International Dot Day is just around the corner and if you have iPads, I have some apps to help students create dots and share how they will make their mark on the world. Scroll down for 6 iPad apps for International Dot Day and how to use them…plus grab a FREE app QR choice menu! (Looking for Chromebook or PC digital projects? Click here.)
Celebrating that first “dot,” we all must create to get started in all endeavors, Dot Day is inspired by Peter H. Reynold’s fantastic picture book The Dot. First, sign your class up and get more information here. Then on or around September 15th, read your students the book The Dot, and have them use their iPads to create their own dots!
Make Digital Dots for International Dot Day
First choose an app to create digital dots. You could use the old stand buy, Doodle Buddy, but I wanted to use some different apps. I made a choice menu and had students select which app they wanted to use. I also made sure to explain that some apps will not create a circle so they would need to crop it with Insta Shapes.
You can download the choice menu of the apps here for free.
Make Your Mark with Scribblify Free App
Scibblify Free comes with many different brushes and backgrounds so students can really get creative.
My students especially liked the glittered texture rainbow one.
Make Your Mark with Fingerpaint Magic
I love the free app Fingerpaint Magic for wordstudy but it can also be used to make swirly dots. There are lots of options for manipulating the paint so every dot will look a little different.

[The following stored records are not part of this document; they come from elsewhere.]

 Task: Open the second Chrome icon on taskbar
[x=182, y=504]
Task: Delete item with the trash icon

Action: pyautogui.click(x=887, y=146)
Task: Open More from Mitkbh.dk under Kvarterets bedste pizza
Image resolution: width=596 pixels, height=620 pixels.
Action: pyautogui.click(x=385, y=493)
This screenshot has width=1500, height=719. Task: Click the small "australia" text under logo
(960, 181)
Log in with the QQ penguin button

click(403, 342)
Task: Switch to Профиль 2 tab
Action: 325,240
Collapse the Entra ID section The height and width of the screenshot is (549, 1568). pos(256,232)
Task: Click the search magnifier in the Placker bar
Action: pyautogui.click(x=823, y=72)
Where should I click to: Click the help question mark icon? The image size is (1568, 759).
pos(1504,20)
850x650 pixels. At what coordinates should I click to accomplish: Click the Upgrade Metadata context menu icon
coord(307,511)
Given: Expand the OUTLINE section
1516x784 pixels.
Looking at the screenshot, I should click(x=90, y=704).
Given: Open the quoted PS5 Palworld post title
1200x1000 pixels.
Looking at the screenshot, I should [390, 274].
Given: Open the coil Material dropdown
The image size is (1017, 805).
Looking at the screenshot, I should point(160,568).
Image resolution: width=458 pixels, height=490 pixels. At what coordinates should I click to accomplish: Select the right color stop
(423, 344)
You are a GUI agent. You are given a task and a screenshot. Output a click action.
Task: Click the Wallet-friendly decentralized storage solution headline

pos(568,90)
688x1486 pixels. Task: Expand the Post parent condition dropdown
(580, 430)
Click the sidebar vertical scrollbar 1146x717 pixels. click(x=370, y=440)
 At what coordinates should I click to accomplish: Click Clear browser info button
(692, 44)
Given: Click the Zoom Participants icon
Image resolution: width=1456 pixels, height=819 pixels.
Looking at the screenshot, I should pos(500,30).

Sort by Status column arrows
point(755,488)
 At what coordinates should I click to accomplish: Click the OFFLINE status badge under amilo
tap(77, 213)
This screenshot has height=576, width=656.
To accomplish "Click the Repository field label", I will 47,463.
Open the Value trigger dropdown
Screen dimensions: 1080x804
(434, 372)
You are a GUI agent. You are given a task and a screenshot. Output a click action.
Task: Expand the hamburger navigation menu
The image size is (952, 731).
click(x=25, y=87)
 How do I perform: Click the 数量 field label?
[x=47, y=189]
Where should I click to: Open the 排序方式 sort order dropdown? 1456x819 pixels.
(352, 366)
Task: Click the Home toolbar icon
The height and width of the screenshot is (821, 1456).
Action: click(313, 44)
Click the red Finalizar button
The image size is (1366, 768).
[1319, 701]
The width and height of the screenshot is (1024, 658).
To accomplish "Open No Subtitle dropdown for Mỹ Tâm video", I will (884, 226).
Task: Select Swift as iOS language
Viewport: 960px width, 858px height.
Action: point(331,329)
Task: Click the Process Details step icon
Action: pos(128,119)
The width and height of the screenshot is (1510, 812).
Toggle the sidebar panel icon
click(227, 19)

It is a little tricky to keep the circle shape as many of the “paint” options “bleed” when you press, so we uploaded out finished images into the free cropping app Insta Shapes. We then selected the circle crop to our image was now a perfect “dot!”
Make Your Mark with iPastels
iPastels is exactly what it sounds like – digital pastels. Use this app for more “zen” dots.
Students really liked the realistic blending effect.
Make Your Mark with BitDraw
Minecraft-loving students will really enjoy the free app BitDraw for creating a dot in a 2D block style.
Just like with Fingerpaint Magic, finished images in BitDraw may need to be cropped with Insta Shapes.
Make Your Mark with RotoDoodle
Creating a digital Spirograph with the free app RotoDoodle is another neat way to make a digital dot for International Dot Day.
Students had a lot of fun with all of the options, and they especially liked layering the various effects.
Make Your Mark with Wow Paint
Another standard “art” app with various pens, Wow Paint stands out because of the 3D pen option. Even though it looks like virtual reality animation from the 80s, students were obsessed!
This app also had a neat blending tool (the finger button in the image above).
Make Dots Talk
Now that your students have created their dots and saved (or screenshot to camera roll if save button not available) their dots, cropped if needed using the free app Insta Shapes, you can have them upload the image into Chatterpix, TACU, or YAKit Kids to make the dot “talk.”
What does the dot say? I had my students say how they were going to make their mark on the year. You could also have students take it further and explain how they will make their mark on the school or the world!
Share Digital Dots
You could make a QR code to link to each dot video, or if feeling really fancy, print the dots, then use Aurasma so that students can scan the dot to see their video. I have done it both ways but I have also had students upload their videos to Google Drive where I gathered them all, download the videos to one iPad then joined them in iMovie for one giant dot movie. If all of that seems overwhelming, have students sit in a circle with their iPads and one at a time, they can stand and share. If you happen to have an Apple TV they can even project as they share.